The first question- I think that Canadian lit always needs a champion. But Atwood has been joined by the Canada Reads programme on CBC. the Giller prize and numerous literary festivals.
I started reading Atwood in 1987 when I bought "The Handmaid's Tale" and am an addict.
Finding this group in the last twenty minutes has alerted me to the Cambridge Companion and the CBC film of "The Robber Bride" and I have to go now and chase them up. Thanks!
Not read any Atwood recently, but will try and put a couple on my Summer reading list. I've been meaning to re-read The Handmaiden's Tale for a few years.
ETA: I did bring a couple of her essay volumes near the top of a pile the other day!

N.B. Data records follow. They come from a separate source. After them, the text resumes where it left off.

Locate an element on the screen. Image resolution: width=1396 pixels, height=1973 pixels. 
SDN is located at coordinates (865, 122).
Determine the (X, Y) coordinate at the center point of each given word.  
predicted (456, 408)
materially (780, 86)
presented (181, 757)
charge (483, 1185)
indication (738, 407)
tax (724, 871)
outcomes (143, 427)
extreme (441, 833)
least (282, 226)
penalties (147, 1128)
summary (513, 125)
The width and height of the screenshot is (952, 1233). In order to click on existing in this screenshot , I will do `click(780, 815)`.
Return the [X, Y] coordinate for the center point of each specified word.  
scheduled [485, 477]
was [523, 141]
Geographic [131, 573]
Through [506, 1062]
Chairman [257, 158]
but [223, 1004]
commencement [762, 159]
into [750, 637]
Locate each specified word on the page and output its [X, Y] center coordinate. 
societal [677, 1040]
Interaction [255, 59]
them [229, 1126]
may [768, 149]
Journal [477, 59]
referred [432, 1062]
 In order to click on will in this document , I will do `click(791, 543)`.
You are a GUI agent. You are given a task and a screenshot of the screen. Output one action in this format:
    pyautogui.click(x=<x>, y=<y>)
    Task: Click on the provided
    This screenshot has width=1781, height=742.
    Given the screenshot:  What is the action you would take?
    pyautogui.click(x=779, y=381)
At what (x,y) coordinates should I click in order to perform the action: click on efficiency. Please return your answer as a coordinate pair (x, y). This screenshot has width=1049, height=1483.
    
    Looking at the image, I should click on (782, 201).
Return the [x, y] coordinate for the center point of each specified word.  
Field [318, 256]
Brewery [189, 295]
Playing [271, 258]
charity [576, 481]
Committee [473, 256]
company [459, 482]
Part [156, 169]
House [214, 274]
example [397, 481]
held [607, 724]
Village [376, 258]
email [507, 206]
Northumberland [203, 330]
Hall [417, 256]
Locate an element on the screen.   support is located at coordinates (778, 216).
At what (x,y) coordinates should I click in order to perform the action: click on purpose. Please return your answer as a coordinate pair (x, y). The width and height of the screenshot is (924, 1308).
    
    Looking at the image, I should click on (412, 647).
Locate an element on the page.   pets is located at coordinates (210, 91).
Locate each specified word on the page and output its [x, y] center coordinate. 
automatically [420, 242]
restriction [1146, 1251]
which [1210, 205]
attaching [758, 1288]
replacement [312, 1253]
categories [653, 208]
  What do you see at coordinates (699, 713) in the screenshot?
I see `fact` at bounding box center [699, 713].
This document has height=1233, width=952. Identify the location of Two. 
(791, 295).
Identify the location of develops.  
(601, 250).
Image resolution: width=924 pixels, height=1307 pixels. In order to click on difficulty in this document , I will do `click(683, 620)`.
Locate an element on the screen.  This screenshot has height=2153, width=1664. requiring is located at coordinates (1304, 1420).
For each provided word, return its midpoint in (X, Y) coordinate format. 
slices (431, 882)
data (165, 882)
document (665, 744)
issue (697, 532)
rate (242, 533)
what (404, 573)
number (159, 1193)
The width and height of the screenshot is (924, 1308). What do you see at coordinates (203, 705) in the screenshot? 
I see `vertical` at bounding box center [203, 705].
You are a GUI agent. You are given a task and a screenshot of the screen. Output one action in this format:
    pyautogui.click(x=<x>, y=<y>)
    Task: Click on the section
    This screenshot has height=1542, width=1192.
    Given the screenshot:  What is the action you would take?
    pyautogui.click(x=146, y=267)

The novel was written during the Reagan/Thatcher years when conservatism was on the rise and the religious right was gaining political power (i.e. Falwell's Moral Majority). Atwood criticizes both with her speculative tale set in future New England (Cambridge, Massachusetts near Harvard mostly, but Bangor, Maine is mentioned). It was popular when published with both literary fiction and science fiction readers. It remains relevant to today, imo, and I think that is why it still sells.
It was also one of the first contemporary novels written by a woman that had CliffNotes, so I suspect it was taught in schools or colleges.
Wow. I'm not even sure what to say to that! I guess CliffNotes are relatively new, but still!
Well, the difference between HT and O&C is that the latter is a satire, with more than a little tongue-in-cheek. HT is not meant to be humorous. I don't agree that they address the same issues. For HT, she aimed at conservativism and religious fundamentalism, for O&C and the Year of the Flood, I think she aimed much more broadly - from climate change and ecology to the power of corporations.
Handmaid's Tale had a powerful impact on me personally when I first read it. I can't speak for the other 15,996 people:-) I've read it several times since the mid-80s and it doesn't quite pack the punch it did for me then, I think I would list it alongside Blind Assassin or The Robber Bride as favorites nowadays.
I have to remind myself about this when I am disappointed by younger folks thoughts after seeing the film Blade Runner. Almost every movie set in the future since references it, but young folks have seen all these, but not the film that inspired many of the effects and are so much less impressed with the original because of this.
For me as a regular re-reader, I get a lot of pleasure even from books that don't pack the same punch as a first time read, but there are a handful of books that just keep on getting better!
You have a point about the time when a book was published. I imagine that when the book came out it had a real impact on many people because it would have been quite controversial as well as ground breaking. Because it had such an impact it is natural that it would then become a reference point for other works. I did not see the movie so don't have that reference point.
I do see many of the same themes in Handmaid's Tale that I saw in the other books and I do think that it is an amazing piece of writing, but for me it isn't as engrossing of a story as was Blind Assassin. In fact, I tried to get my book group to read Blind Assassin instead of Handmaid's because I thought the former was such an excellent story. There were places in Oryx and Crake that were quite funny and I did get the satire, especially about advertising, but think that some other books I have read did what she did in that book, earlier than her and better. (For instance, Feed by M. T. Anderson.) I am about half way through with Handmaid so will know more about this book as I get more read.